Top ABSTRACT INTRODUCTION MATERIALS AND METHODS RESULTS DISCUSSION REFERENCES

 
Phagocytosis and the formation of pseudopodia are important cellular activities of the E. histolytica trophozoite. Dynamic remodeling of the actin cytoskeleton occurs during the formation of the phagocytotic cup and pseudopodia. Earlier studies have shown the association of proteins such as Myosin-IB_Eh, several actin binding proteins, and signaling molecules in phagosomes in E. histolytica (38, 40, 58). Recent studies of different organisms have shown the association of formins in both phagocytic and macropinocytic actin structures (11, 28, 55). Proteomic analyses showed the presence of Ehformin-1 and -2 (38) and Ehformin-3 (40) in phagosomes of E. histolytica. In this study, we have shown that in response to serum factors, Ehformin-1 and -2 associate with the actin cytoskeleton at phagocytic cups, macropinocytotic vesicles, pseudopodial protrusions, cell-cell adhesion sites, actin cables, and cell division sites. While phagocytosis and motility were not affected, distinct changes were observed in the cell division processes of transformants when the expression of Ehformin-1 and -2 was increased.

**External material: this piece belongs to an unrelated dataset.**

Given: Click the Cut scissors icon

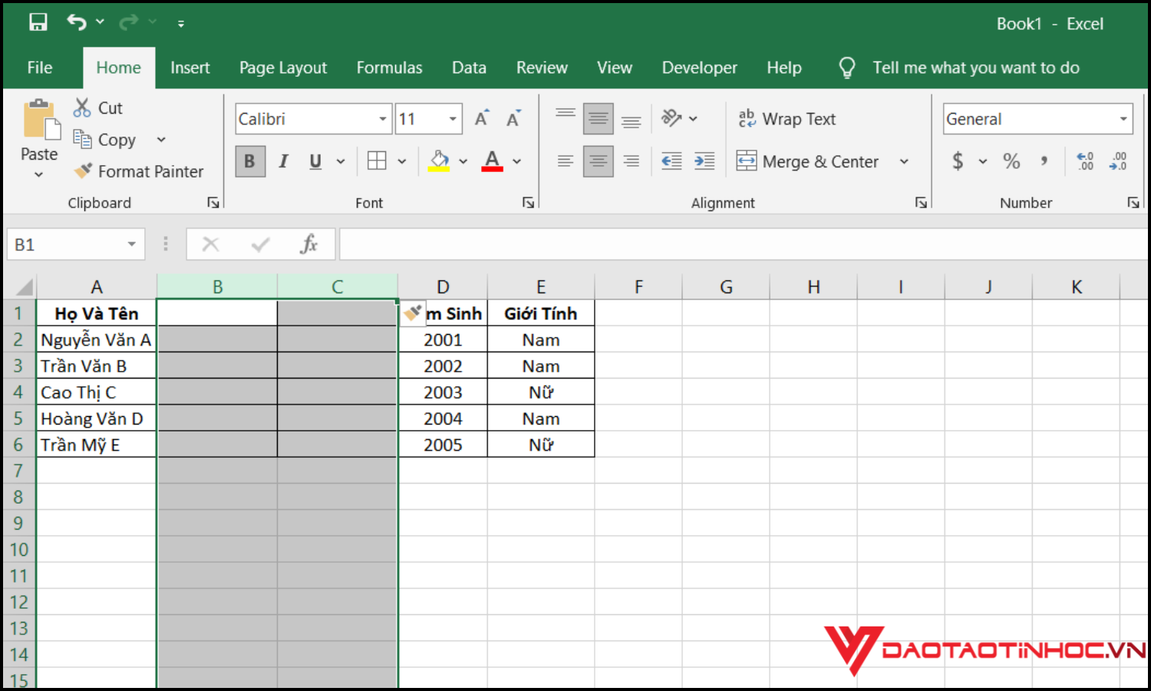Looking at the screenshot, I should pos(81,107).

The appearance of multinucleated cells in untransformed E. histolytica HM1:IMSS (12) and control transformants indicates that cell division is uncoupled from mitosis in this organism. Since DRFs are known to recruit monomeric actin to the site of cell division in other organisms, we had expected that increased expression of Ehformin-1 or -2 might increase the frequency of cell division in amoeba trophozoites, thereby reducing the numbers of bi- and multinucleated cells. Contrary to our expectations, we found that increased expression of these proteins led to an increase in the average number of binucleated cells and, more significantly, in the number of nuclei in multinucleated cells compared to that for the control. Clearly, increased expression of Ehformin-1 or -2 delays cell division. The observed delay in cell division could happen if increased formin concentrations aberrantly induced the formation of multiple actin fibers in an unregulated manner that interfered with cell division. Alternatively, increased formin concentrations may sequester other factors that facilitate cell division, leading to the observed "dominant-negative" phenotype. In any case, the effect points to a tight regulatory role of these proteins in cell division.

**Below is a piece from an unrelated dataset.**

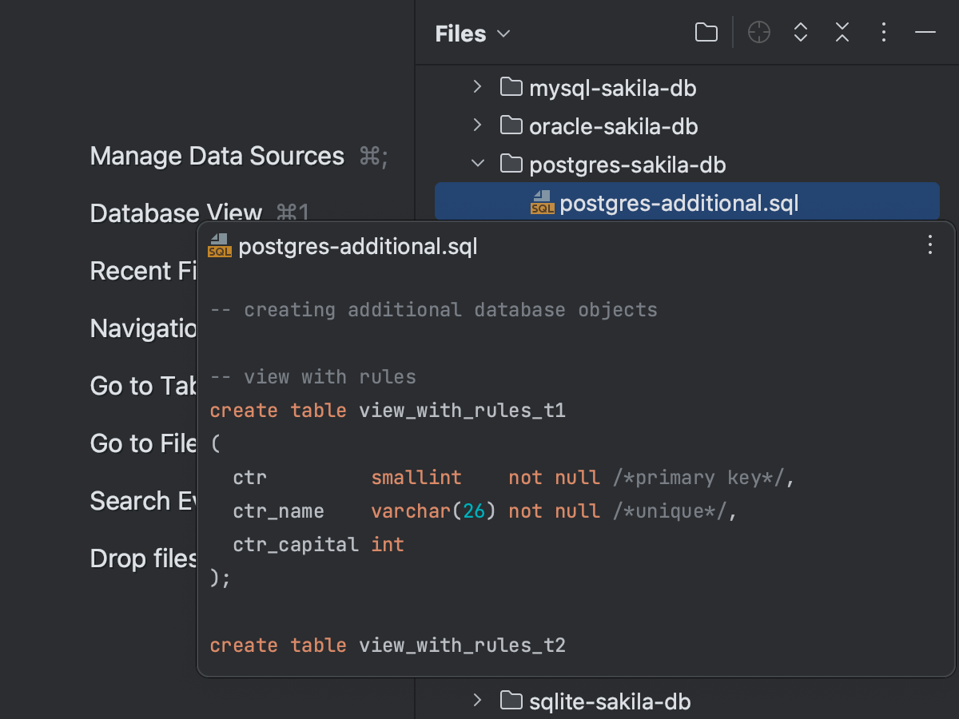
Task: Click the Select Opened File folder icon
Action: (x=706, y=33)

Previous studies have shown that the expression of a constitutively active mutant of RacG_Eh (RacG^Gly12Val_Eh), a dominant-negative mutant of RabA, and the kinase domain of PAK2_Eh led to cytokinetic defects and consequently to the accumulation of multinucleated cells (5, 22, 63). All these observations indicate that successful completion of cell division in E. histolytica is controlled by the integrated activity of several signaling molecules and proteins such as Ehformin-1 and -2 that mediate extracellular signals for F-actin remodeling.

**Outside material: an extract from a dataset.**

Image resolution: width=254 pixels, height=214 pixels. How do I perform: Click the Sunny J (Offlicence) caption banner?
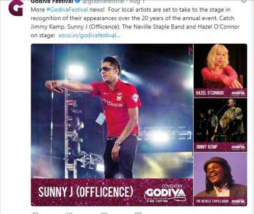pyautogui.click(x=112, y=192)
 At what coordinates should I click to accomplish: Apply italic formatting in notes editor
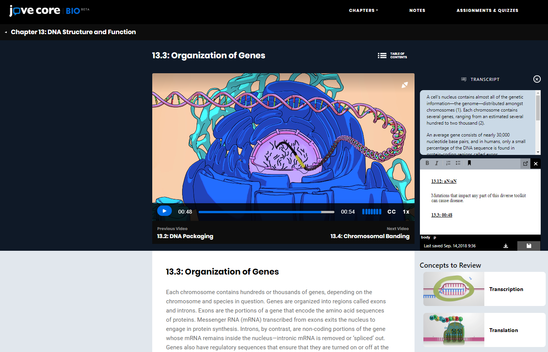(436, 163)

The localization of mDia1 and mDia3 (26, 67) to the spindle microtubular assembly and kinetochores suggests a regulatory role for formin proteins in genome segregation and mitosis. For E. histolytica, we observed that Ehformin-1 and -2 localized on the microtubular assembly and that one of the effects of overexpressing these proteins was an increase in the DNA content of each nucleus. From these data we inferred that overexpression of Ehformin-1 and -2 delayed either genome segregation or some stage of mitosis in E. histolytica. Since both cell division and mitosis were delayed in response to an increase in the expression of Ehformin-1 and -2, we wondered if F-actin-mediated cytokinesis and genome segregation on microtubular assemblies were coregulated. In metazoan systems, spire proteins are known to mediate cross talk between F-actin and microtubules (10). However, sequence analysis did not identify spire homologs in E. histolytica (S. Majumder and A. Lohia, unpublished data), and therefore the two processes may be regulated by different mechanisms in this organism.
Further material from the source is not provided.